**ASSIGNED TASK:** Your task is to output every record exactly as it is given.

---*---

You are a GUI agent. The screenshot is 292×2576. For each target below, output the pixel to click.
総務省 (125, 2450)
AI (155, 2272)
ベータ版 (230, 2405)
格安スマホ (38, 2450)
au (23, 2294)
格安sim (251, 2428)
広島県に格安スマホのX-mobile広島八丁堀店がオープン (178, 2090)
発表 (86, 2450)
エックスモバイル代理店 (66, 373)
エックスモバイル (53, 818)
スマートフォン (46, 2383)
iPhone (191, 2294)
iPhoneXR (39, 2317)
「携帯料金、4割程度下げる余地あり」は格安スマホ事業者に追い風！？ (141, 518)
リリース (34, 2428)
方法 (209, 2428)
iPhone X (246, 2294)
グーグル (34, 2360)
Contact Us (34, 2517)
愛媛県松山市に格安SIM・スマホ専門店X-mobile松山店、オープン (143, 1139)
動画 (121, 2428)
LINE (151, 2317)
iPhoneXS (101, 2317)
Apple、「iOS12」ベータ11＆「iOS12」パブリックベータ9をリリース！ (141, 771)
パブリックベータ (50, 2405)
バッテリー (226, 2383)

---*---

**REPLY:**
You are a GUI agent. The screenshot is 292×2576. For each target below, output the pixel to click.
総務省 (125, 2450)
AI (155, 2272)
ベータ版 (230, 2405)
格安スマホ (38, 2450)
au (23, 2294)
格安sim (251, 2428)
広島県に格安スマホのX-mobile広島八丁堀店がオープン (178, 2090)
発表 (86, 2450)
エックスモバイル代理店 (66, 373)
エックスモバイル (53, 818)
スマートフォン (46, 2383)
iPhone (191, 2294)
iPhoneXR (39, 2317)
「携帯料金、4割程度下げる余地あり」は格安スマホ事業者に追い風！？ (141, 518)
リリース (34, 2428)
方法 (209, 2428)
iPhone X (246, 2294)
グーグル (34, 2360)
Contact Us (34, 2517)
愛媛県松山市に格安SIM・スマホ専門店X-mobile松山店、オープン (143, 1139)
動画 (121, 2428)
LINE (151, 2317)
iPhoneXS (101, 2317)
Apple、「iOS12」ベータ11＆「iOS12」パブリックベータ9をリリース！ (141, 771)
パブリックベータ (50, 2405)
バッテリー (226, 2383)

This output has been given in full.